Data Warehouses: Special Considerations

by Matt Wickey

Business today runs much like it has for millennia. Historically, most businesses have been run more by gut feel than any actual metric, other than gross and/or net profit. Sometimes even the net profit picture was difficult to determine. For example, in the first half of the last century, Ford Motor Company famously determined the price for products by weighing invoices on a scale. The invoices were large stacks of paper with hundreds of pages, so going through them in detail wasn’t practical.

“15 pounds? Must be about $200,000.”

With accuracy like that, what room is there for improvement?

But seriously, the problem was not that companies didn’t have lots of data. They did—every one of the Ford invoices may have had line items for each part on a vehicle. But it wasn’t in a format that could be easily digested or comprehended.
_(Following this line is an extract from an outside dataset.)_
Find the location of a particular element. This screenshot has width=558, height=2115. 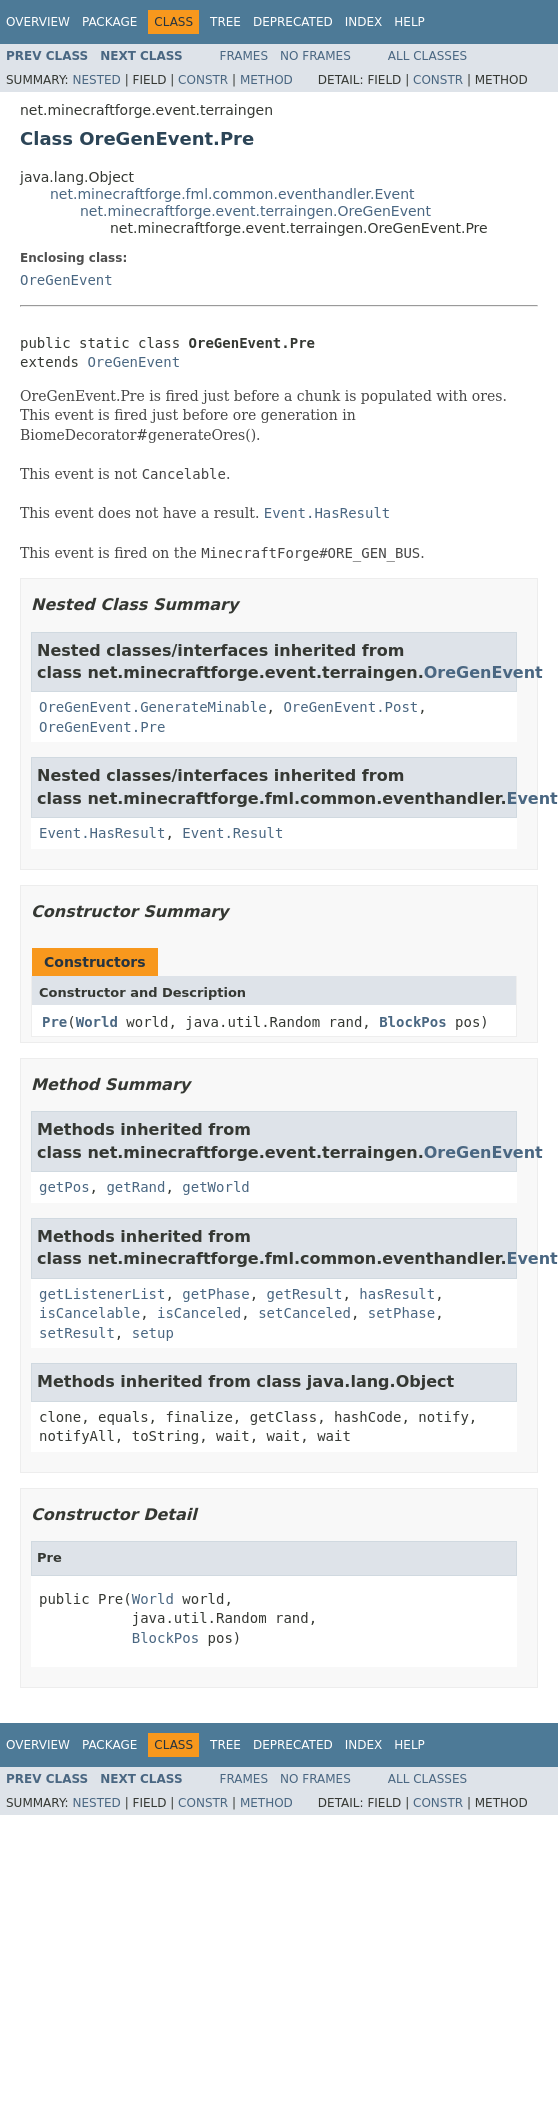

Fast forward to today—with the advent of high powered computers and advanced databases, all the data that companies previously captured in antiquated forms is now captured digitally. That means it is accessible. And, even more (so much more!) is being captured every day—data that was previously lost.

With the exploitation of corporate data proving so valuable, data warehouses have become very popular. One might think that creating and maintaining a successful data warehouse is a standard IT process. To be sure, many successful data warehouses exist and function out “in the wild”. However, one mistake often made by IT management is to think of a data warehouse as more-or-less the same as any other database application. The truth is they are not the same and grave mistakes can be made by not recognizing the differences.

Data Input

Many, if not most, database applications share data with other systems. Some feed data downstream; some receive data from upstream. But, with a major data warehouse, the data sharing is increased by orders of magnitude. Many data warehouses have hundreds of input data feeds, each requiring a means of validation and the ability to back out erroneous data when entered.

For a more modestly sized information system, the job of data validation lies with the user community. Not so with a large data warehouse. Usually there is too much data and it has gone through too many aggregation steps for the user to really validate data quality. Therefore this job lies in the hands of the maintenance community. This fact can be easily missed by IT management that is constantly trying to cut cost and views maintenance as pretty much superfluous. Maintenance activities can be constrained with smaller IT systems but they absolutely cannot with a data warehouse. The entire purpose of a data warehouse is to capture large amounts of data on regular cycles and aggregate that data into a meaningful structure.

Processing

The data that feeds into a data warehouse is in a raw form. To create meaningful information for end users, the data warehouse must clean this data, aggregate it and normalize it so that the data from multiple disjoint sources makes sense at the top level. This processing can be extremely intensive and adds a lot of complexity to maintenance (including considerations for processing time, data access rates, disaster recovery, data quality, etc.). Most of these concerns would be moderate at best for a standard IT system.

Data Volume

Data warehouses can get big—much, much bigger than standard IT systems. This is an issue not only from the storage standpoint but also for disaster recovery. Most databases use some sort of log sharing to perform disaster recover. But a large data warehouse with all of its input data and processing can easily generate hundreds of gigabytes of archive/redo logs in a single day. The job of capturing, moving, storing and applying that much log data requires significant attention.

Maintenance/Development

For most IT systems, maintenance consists of programming required to fix bugs or to make small enhancements. This applies to data warehouses as well, but they also require maintenance of data. Data feeds need to constantly be watched and validated, bad data must be backed out and reprocessed and sometimes special data must be directly entered by hand. As mentioned above, data validation is usually handled by the user community. But with a data warehouse, given the massive data feeds and aggregation, the maintenance team must have explicit understanding of how base level data is validated and how it is processed into display data.

Audience

Standard IT systems usually have a specific audience in the end user community. Alternately, data warehouses are usually targeted at a user group consisting of senior level business process and technology experts. Often times those are the users who understand how to make sense of the aggregated numbers.

However, there are those who feel that regular end users may be able to benefit from greater access to a data warehouse. As these large systems gain acceptance in the broader user community, even greater attention to maintenance will be required. Put simply, a data warehouse does TONS more processing that a standard IT system. The ability to guarantee data accuracy through this processing cannot be ignored.

All in all, the above points are not meant to provide in-depth analysis of data warehouses. However, they are meant to point out the underlying differences between these and standard IT systems. Without a real understanding of the required maintenance for data warehouses, IT management (ever pressured for cost savings) may make mistaken assumptions about how to support these very large and complex systems.